Observation Only: not chit talk!
"The difference in handeling is night and day, the dragon is effortless and predictable. I got f____ed, im getting a dragon."
He just gave you 6 and didn't charge you a dime.
OT
I remember a time where he didnt listen so good. On the other hand Im still afraid to bum fuel from BJ.
Observation Only: not chit talk!
Handeling second to none? Have you had a chance to ride a dragon yet? I wouldnt make that statement until you have.
Rode XP and Dragon yesterday.
Both good sleds.
Brand loyal XP owner qoute:
"The difference in handeling is night and day, the dragon is effortless and predictable. I got f____ed, im getting a dragon."
The problem here Slim, is that I don’t think that I’m the exception. There are plenty of people that have tried to properly break-in their belts on the new Summits and they are still blowing out on the outside. If this was just a setup/prep issue the belts would be showing more symmetrical failure. They are not. I appreciate your advice about keeping the clutches clean and properly adjusted. But if this was the cause of the problem, there are enough people out there that just jump on their new sleds every year that this would be happening on every make and model of sled every year. It does not.
Again, I’m glad that you aren’t blowing belts. But, there really is a problem with some of the new XP’s and neither denial nor finger pointing is going to get it resolved. I don’t want a Scandic, (or a Dragon, or an M-series, or a Nytro…) but thanks for the snide comment, it really helped a lot. I want my Everest to operate the way it’s supposed to. Is that too much to ask?

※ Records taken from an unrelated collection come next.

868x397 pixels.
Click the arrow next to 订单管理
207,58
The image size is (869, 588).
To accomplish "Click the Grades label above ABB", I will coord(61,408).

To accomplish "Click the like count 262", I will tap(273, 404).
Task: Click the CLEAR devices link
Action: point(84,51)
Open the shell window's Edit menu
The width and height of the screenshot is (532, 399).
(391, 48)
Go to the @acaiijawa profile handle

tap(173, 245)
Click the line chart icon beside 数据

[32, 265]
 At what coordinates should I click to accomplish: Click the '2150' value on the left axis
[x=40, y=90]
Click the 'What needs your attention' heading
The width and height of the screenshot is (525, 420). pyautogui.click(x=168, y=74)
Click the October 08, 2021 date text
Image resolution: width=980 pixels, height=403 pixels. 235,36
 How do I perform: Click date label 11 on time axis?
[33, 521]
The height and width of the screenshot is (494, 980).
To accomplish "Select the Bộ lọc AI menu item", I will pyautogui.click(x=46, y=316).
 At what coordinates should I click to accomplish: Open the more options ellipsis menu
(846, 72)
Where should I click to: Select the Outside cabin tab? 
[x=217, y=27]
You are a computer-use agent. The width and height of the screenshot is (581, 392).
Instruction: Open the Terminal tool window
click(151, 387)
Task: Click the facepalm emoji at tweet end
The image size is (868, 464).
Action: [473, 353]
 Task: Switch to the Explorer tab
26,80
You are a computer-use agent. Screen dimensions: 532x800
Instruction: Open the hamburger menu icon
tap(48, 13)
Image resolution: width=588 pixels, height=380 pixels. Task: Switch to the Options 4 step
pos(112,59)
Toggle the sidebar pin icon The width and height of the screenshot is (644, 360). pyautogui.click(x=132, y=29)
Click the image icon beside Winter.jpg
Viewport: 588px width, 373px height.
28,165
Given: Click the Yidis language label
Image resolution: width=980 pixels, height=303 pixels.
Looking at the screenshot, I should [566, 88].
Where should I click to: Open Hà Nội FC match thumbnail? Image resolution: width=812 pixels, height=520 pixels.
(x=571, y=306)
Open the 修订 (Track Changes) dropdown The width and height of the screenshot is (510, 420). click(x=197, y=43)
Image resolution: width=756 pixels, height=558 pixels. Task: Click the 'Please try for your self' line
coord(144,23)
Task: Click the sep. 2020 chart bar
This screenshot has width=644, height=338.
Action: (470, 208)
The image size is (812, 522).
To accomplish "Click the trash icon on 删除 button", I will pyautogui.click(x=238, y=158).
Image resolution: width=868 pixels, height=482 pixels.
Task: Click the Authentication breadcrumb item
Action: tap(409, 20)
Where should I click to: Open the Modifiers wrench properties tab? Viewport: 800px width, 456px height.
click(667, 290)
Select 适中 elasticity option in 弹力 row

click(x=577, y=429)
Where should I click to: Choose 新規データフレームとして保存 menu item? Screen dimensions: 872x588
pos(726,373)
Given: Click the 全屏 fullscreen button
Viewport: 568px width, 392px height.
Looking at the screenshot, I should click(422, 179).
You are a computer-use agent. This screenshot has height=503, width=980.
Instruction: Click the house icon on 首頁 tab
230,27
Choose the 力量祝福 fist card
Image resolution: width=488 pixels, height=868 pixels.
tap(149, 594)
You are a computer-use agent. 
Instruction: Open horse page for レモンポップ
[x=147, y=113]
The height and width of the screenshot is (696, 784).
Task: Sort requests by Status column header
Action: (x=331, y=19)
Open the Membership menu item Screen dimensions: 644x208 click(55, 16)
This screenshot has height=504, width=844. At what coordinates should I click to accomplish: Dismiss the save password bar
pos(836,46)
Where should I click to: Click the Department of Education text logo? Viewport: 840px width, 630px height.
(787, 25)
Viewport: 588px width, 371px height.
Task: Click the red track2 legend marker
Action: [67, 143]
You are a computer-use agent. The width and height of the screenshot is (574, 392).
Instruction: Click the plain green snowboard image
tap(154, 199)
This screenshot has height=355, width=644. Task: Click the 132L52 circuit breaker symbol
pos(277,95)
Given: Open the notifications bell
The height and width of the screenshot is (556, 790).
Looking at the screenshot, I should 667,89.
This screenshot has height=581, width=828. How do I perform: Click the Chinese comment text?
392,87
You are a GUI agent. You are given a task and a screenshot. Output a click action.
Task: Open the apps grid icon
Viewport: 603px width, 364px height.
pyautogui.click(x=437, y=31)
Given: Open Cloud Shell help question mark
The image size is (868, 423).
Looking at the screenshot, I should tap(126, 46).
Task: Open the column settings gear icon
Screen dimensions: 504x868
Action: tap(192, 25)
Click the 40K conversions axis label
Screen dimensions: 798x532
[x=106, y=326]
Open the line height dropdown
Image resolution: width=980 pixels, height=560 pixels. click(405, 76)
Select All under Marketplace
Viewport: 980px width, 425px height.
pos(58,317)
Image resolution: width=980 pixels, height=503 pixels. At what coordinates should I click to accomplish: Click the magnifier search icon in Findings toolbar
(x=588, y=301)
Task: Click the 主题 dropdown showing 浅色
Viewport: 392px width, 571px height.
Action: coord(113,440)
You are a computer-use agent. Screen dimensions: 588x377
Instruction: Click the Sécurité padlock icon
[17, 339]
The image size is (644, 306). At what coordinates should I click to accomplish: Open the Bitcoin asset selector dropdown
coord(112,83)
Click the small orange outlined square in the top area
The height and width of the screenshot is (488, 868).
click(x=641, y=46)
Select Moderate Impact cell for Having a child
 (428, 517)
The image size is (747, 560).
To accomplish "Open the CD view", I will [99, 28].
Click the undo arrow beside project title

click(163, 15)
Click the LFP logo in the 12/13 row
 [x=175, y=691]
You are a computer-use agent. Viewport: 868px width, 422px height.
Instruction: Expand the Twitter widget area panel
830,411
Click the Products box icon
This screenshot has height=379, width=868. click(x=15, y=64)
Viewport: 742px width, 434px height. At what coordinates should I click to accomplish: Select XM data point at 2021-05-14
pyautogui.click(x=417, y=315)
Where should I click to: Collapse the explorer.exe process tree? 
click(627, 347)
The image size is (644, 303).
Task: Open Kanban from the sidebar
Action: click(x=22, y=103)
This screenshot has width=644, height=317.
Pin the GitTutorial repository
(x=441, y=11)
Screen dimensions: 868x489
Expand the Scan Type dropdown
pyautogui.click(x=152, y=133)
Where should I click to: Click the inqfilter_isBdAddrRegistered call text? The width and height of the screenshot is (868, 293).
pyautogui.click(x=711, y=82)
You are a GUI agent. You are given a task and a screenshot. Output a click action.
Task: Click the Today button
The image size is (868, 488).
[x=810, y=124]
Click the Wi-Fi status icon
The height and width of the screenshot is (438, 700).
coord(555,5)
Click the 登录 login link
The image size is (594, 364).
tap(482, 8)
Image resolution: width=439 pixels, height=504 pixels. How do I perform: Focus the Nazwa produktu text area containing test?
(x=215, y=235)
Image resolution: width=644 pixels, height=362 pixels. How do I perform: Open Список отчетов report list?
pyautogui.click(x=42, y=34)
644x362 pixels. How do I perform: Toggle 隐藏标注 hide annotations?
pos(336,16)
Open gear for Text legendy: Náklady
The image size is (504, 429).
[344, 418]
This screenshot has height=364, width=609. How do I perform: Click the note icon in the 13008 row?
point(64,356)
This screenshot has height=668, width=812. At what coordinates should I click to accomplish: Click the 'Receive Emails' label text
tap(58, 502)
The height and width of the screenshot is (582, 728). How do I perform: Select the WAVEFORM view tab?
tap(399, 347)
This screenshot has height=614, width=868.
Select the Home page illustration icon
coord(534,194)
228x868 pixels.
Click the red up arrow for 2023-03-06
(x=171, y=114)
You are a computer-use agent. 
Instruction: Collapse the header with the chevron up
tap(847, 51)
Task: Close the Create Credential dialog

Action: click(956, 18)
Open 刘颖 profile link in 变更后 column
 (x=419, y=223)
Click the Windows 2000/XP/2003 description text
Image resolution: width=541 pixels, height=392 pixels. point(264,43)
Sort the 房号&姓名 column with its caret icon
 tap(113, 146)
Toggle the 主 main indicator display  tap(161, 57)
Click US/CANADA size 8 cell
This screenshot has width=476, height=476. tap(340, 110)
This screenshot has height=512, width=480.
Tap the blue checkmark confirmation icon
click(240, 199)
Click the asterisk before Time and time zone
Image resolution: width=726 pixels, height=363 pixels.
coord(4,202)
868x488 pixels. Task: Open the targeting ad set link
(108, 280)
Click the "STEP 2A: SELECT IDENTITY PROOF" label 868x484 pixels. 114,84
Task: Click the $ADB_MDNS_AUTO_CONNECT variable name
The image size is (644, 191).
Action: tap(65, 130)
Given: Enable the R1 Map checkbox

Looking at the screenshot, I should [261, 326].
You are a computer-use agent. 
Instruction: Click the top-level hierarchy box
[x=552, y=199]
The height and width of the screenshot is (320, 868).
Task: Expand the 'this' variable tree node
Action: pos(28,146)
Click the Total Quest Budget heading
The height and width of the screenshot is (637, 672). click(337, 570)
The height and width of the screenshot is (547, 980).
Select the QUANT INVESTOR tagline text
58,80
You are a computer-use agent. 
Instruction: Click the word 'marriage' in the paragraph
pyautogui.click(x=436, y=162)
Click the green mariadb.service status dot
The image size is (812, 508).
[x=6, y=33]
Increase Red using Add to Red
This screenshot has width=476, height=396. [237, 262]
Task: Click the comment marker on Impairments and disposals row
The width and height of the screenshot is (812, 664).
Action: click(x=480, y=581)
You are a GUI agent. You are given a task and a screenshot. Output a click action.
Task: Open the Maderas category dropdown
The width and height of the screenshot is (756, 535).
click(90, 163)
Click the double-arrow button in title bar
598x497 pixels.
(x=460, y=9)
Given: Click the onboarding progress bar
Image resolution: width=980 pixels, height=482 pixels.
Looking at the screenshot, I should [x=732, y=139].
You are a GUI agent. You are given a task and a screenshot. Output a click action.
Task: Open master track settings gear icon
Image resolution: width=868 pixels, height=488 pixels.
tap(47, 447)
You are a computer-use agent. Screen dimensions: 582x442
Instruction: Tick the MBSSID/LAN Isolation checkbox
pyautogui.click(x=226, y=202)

By the way, after 140 miles my handgrips are working just fine. So all those people who are complaining about their grips not working must have all done something to break them... Right?
Hey Slim......... excellent post. Thanks for helping others.
A thought, though........ Your sled and belt worked great when you did a proper break-in. If you put on a new belt and rode it hard, not breaking it in, seems to me that might be a more scientific conclusion to your test.
Just thinking that if it still worked great, maybe the problems people are having isn't due soley to break in.
Your thoughts?
I will tell ya Slim's exact thoughts----You buy the belt and send it to him and he will be glad to try your theory!!
Some of us have done that and know that belt break in makes a huge difference in belt life.
H20SKE...
I'm pretty happy with it as is. But I'll have to keep up with the rest of you I guess. I've got 135 miles on it and just put the clickers on 3 and now I'm starting to pin it for more than a few seconds. It's only my second season/sled. Had an '02 RMK 700 and now this. I heard the "chip burn out" is between 150 and 300. Is this BS? what should i expect?